While the UK government doesn’t record passenger vehicle type in collision injuries and deaths, British academics who analyse police collision data have identified pedestrians as 70% more likely to be killed if they were hit by someone driving a 2.4-litre engine vehicle than a 1.6-litre model. The difference lies in what is in the front.
Recent analysis defines the chances of survival as “Rather than making a declaration that SUVs are dangerous what we can say is large engine cars are dangerous.” The lack of collision data is “masking a deadly problem created by the car industry marketing and producing taller, heavier vehicles.” [Forbes magazine].

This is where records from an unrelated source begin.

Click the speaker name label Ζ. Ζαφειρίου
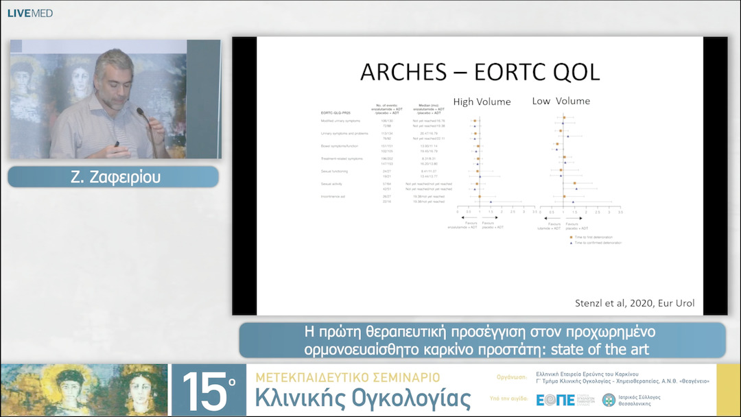 [x=113, y=177]
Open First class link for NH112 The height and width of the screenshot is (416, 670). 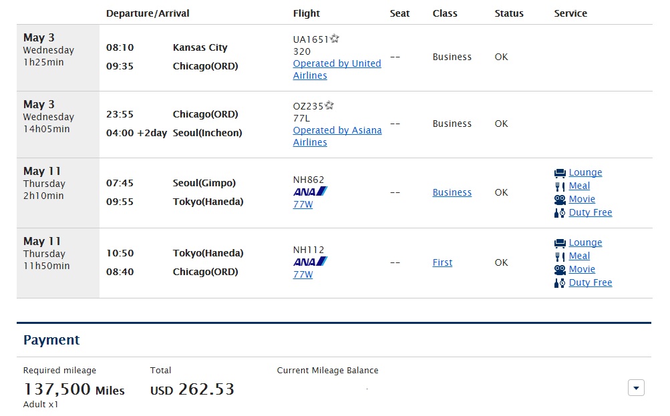pyautogui.click(x=442, y=262)
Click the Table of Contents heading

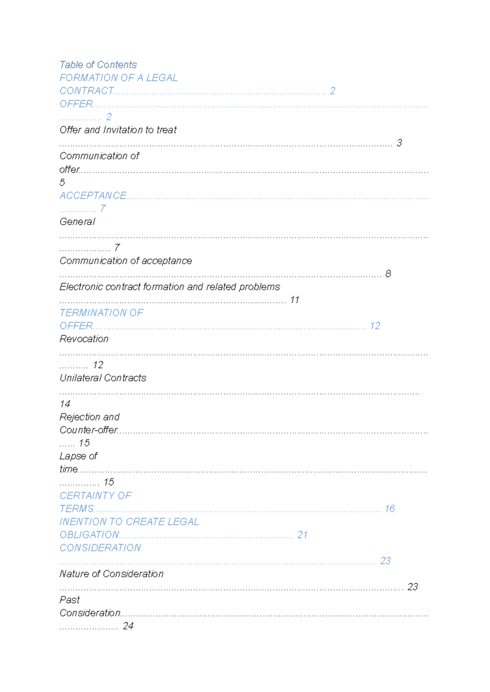click(98, 65)
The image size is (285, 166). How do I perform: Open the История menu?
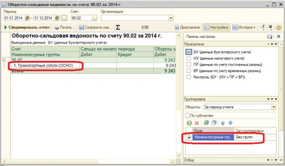(244, 27)
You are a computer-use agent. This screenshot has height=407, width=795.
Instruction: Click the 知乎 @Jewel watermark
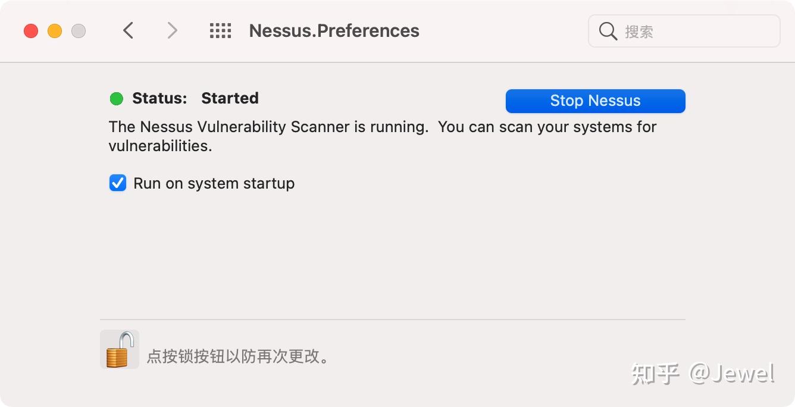click(702, 374)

That said, the main argument against SUVs coming from local authorities is they are pouring out diesel and petrol fumes by the ton. The car industry faces hefty fines in Europe of €34 billion for failing to meet emissions targets. We seem happy just to cough and complain. The Transport and Environment report places the blame firmly on the rise of SUVs, “driven by car makers’ aggressive marketing”.
The technical bit: Larger engines and bulk mean on average SUVs have CO2 emissions 14% (16g/km) higher than an equivalent hatchback model. Every 1% market shift toward SUVs increases CO2 emissions by 0.15g CO2/km on average.

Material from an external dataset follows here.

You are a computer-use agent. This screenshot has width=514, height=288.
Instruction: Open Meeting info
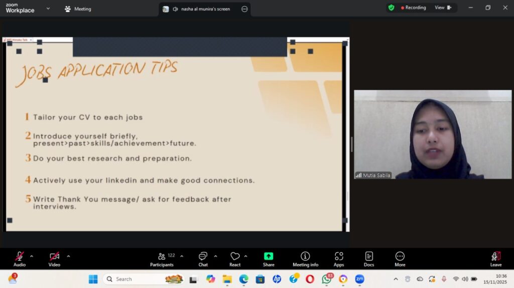[305, 258]
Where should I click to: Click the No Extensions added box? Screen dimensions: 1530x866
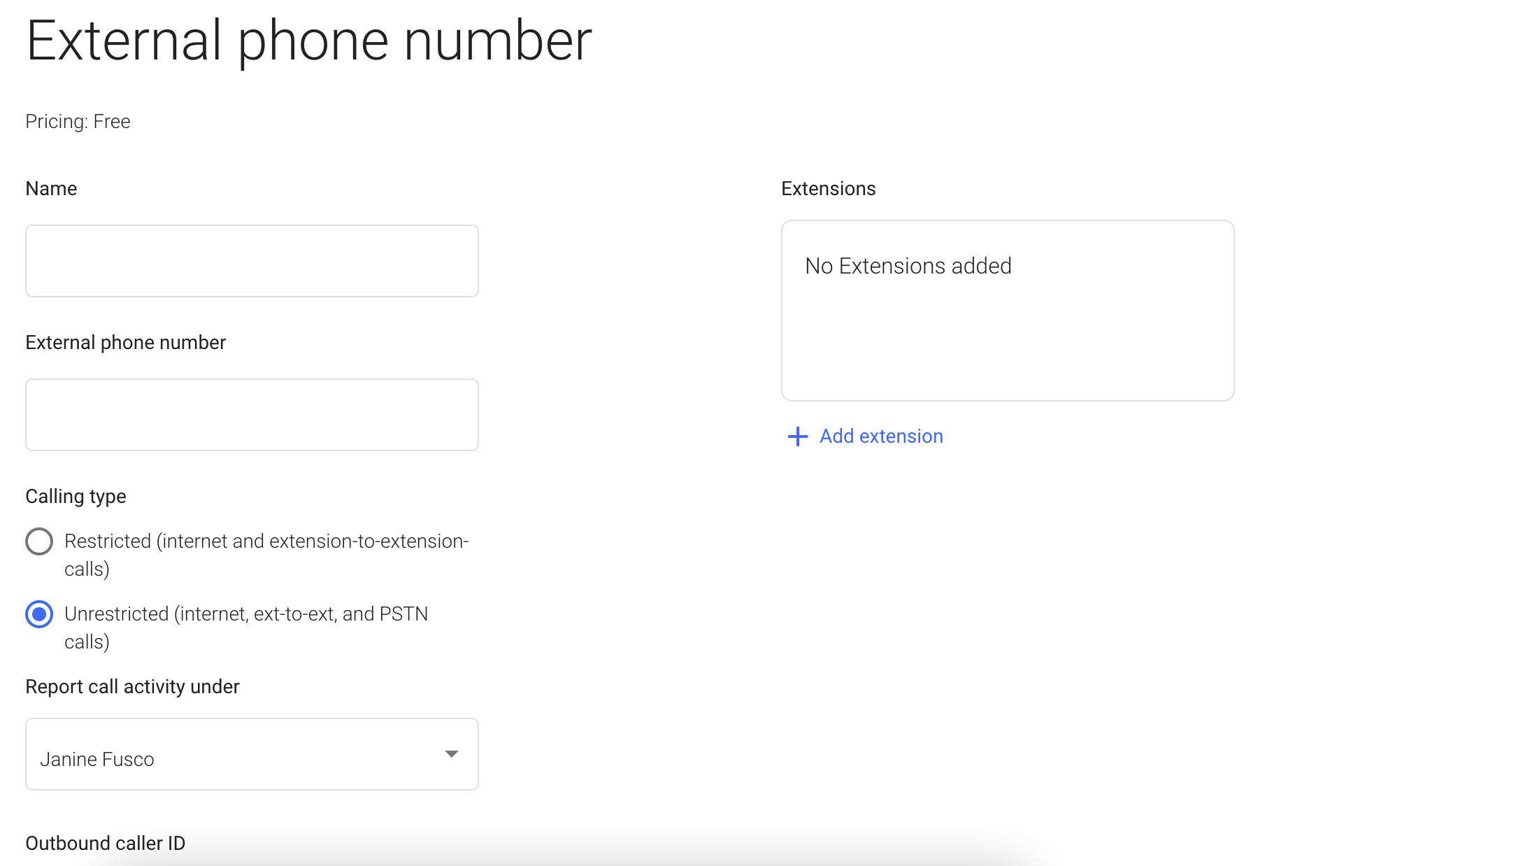(1008, 310)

A 2018 Committee on Climate Change report noted that “the popularity of SUVs is cancelling out emissions savings from improvements in technology”.

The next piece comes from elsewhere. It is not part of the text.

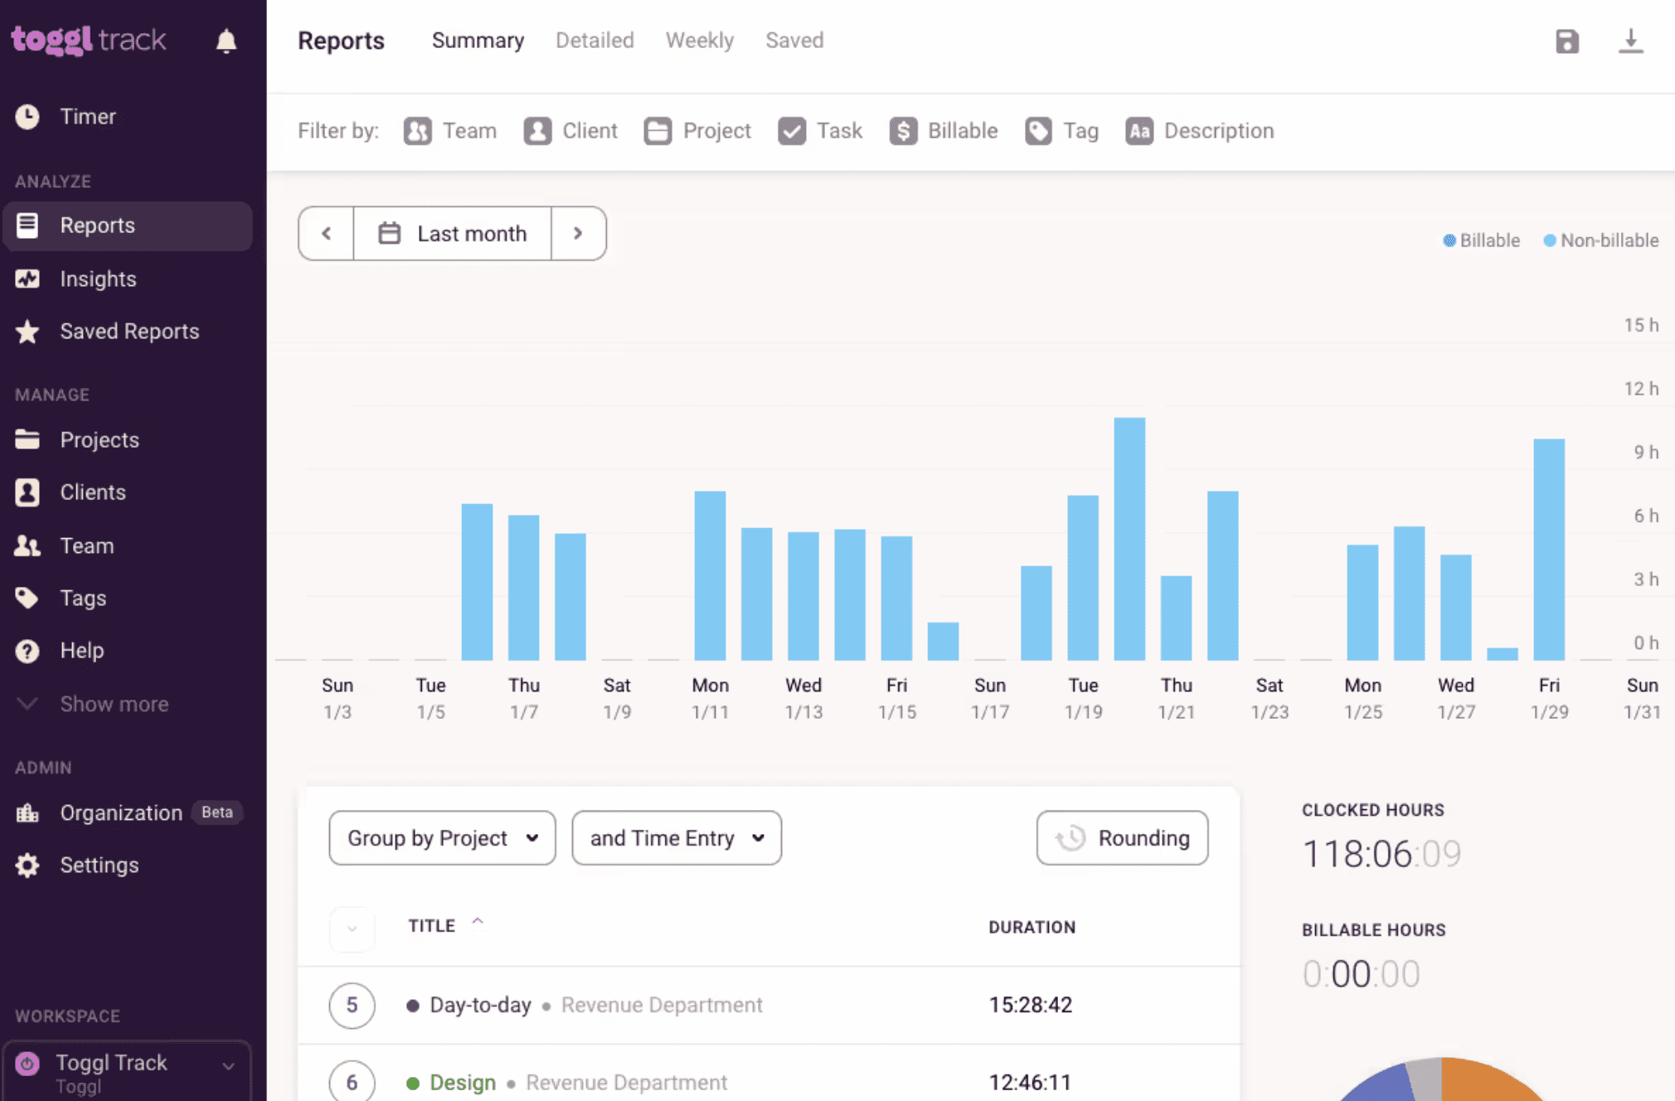Image resolution: width=1675 pixels, height=1101 pixels.
Task: Open Saved Reports section
Action: pyautogui.click(x=130, y=331)
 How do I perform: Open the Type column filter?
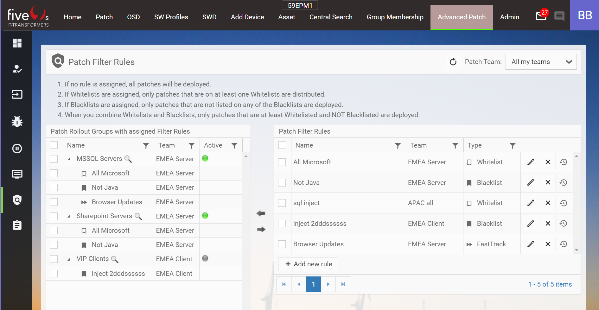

So, there you have it. Think smart and downsize or go electric.
GROUSEY’S FOOTWELL FINDS
Destroying your engine
I spotted a newspaper article about a Volvo owner driving from Scotland to London only to destroy his engine when the timing belt broke. After fixing the car there was a dispute over who should pay for the repair – a new engine – but what caught my attention is the number of cases where timing belts snap and engines are ruined. The belts are supposed to last a lifetime but often fail early. Is this another case of manufacturers hoping the car is out of warranty, rather than improving the quality of a critical part of it? Probably.
Minimising the Mini
Today’s Mini hardly warrants the name of the original. Yes, it’s a superior vehicle in so many ways to the pioneering design of Sir Alec Issigonis, but is as big as my smallest SUV, rendering ‘Mini’ a maxi. However, BMW is plans to reduce the size of its core three-door hatchback model when it enters its fourth generation still under BMW ownership, the company that managed to make the car profitable. Quite how BMW will accomplish that is another question. Reducing length is possible the only way to do it. The fourth generation BMW Mini range, due in 2022 or 2023, is also set to ‘expand’ to include a new compact crossover model. The electric version is here already. I like it a lot, but am waiting to see Honda’s more innovative city car out soon.
Cheap electric cars
Whisper, so not too many people hear it – used five-year-old electric cars are one of the best vehicle purchases you can make, whatever your environmental credentials. It makes sense if you are one of the millions of people who use their car most days. Long considered way out of the price range of normal car buyers, good quality electric cars are hitting the used market for less than £7,000. Nissan Leafs, which cost £30,000 (after grants) eight years ago, are now £5,700 with about 60,000 miles on the clock. But what is mileage on an electric car? What parts wear out? A Renault Zoe, with a leased battery and with fewer miles on the clock, starts at about £6,500. Environmentally friendly cars cost a few pounds a week to run – attractive knowing petrol costs £1.30 a litre and diesel averages £1.36 and with the mess in the Middle East fuel will get dearer.